Smith v. Taylor

120 Ga. App. 389 | Ga. Ct. App. | 1969

Hall, Judge.

This is an action for damages for the alleged illegal foreclosure and sale by the defendants of the plaintiff’s real property. The trial court overruled the defendants’ ■motion for summary judgment, stating in its order that the *390issues presented were not answerable as a matter of law and the case was one for the jury. However, the court, although recognizing “that cases should not be sent up simply as a matter of course,” granted the petition filed by the defendants requesting immediate review.

Argued April 8, 1969 Decided September 24, 1969. Hatcher, Meyerson, Oxford & Irvin, Clifford Oxford, for appellants. Long & Siefferman, Calhoun A. Long, for appellee.
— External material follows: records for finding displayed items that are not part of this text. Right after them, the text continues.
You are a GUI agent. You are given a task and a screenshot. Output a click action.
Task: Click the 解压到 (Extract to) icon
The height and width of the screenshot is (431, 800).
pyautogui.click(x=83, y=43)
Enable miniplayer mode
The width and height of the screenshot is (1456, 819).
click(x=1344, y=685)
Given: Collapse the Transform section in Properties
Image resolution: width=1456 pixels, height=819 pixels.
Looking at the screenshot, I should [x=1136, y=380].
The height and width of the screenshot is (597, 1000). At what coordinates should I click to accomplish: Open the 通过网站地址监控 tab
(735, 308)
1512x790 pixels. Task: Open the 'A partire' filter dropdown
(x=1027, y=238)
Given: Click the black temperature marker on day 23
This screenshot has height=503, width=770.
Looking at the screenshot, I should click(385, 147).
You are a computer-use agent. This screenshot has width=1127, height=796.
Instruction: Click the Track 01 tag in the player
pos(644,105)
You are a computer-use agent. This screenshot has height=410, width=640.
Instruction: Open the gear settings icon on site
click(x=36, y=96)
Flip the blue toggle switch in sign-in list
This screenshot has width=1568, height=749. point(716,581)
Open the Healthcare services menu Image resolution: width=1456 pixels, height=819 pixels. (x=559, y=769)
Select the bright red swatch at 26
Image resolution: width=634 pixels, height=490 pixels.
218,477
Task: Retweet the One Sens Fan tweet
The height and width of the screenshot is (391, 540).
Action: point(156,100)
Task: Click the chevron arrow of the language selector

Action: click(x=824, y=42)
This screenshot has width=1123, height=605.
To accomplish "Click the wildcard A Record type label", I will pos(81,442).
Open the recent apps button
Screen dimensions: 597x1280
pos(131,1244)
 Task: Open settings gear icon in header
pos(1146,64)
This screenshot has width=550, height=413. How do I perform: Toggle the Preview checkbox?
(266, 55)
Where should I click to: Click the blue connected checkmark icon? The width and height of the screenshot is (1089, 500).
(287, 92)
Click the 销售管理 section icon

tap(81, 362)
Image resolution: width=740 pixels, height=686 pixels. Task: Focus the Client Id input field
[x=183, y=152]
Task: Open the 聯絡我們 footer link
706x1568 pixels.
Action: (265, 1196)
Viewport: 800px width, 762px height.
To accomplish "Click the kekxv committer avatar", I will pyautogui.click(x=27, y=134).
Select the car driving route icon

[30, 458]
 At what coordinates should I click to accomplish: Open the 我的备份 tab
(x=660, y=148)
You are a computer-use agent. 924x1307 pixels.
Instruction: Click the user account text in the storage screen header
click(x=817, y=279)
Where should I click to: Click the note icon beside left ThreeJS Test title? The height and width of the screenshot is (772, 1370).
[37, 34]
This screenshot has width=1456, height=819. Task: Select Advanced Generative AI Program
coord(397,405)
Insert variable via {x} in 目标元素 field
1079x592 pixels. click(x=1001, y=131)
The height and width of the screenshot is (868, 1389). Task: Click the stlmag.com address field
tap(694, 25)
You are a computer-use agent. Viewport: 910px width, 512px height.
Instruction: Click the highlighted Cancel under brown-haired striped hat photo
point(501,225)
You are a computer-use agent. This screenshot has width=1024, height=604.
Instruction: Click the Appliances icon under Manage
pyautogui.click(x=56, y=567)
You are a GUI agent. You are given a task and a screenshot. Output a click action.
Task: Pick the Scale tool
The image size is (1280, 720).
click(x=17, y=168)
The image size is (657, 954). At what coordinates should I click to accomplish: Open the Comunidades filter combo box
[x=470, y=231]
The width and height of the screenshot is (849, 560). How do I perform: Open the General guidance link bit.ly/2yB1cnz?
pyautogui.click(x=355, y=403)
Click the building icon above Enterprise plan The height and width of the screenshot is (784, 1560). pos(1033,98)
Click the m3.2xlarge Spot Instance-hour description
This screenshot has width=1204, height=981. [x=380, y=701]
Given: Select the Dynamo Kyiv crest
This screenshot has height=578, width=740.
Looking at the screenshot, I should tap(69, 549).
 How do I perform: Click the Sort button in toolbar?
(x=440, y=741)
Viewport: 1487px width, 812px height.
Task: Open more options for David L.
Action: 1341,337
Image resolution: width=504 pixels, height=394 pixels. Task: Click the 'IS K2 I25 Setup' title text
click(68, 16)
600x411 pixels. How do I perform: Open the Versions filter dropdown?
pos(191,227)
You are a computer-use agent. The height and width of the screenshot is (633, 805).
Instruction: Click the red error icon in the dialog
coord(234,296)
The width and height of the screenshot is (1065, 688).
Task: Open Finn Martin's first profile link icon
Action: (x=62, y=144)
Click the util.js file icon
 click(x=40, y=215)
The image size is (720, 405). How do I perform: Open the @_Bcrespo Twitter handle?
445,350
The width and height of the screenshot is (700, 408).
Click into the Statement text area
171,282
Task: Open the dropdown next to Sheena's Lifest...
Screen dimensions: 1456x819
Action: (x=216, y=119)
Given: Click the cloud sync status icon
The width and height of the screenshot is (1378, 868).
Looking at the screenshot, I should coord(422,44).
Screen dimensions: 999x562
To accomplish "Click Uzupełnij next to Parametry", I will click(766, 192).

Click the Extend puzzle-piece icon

The record in this court, containing the evidence that was before the trial court, shows that the property was sold on January 2, 1968,. the first Tuesday in January, but fails to show that the property was advertised to be sold on the first Tuesday in January 1968, as required by law. Code Ann. § 37-607. Accord Rooks v. Citizens Bank of Colquitt, 176 Ga. 896 (169 SE 106); Oliver v. Wayne, 183 Ga. 316 (188 SE 535). In pleading and in argument the plaintiff stated that during December 1967 the defendants ran an advertisement for foreclosure, but the plaintiff has made no admission that the property was advertised to be sold in January 1968, and the evidence presented by the defendant shows that it was advertised to be sold at another time. For this reason, irrespective of whether the pleadings and evidence presented other genuine issues of fact, the trial court did not err in overruling the defendants’ motion for summary judgment.

Judgment affirmed.

Jordan, P. J., and Whitman, .1., concur.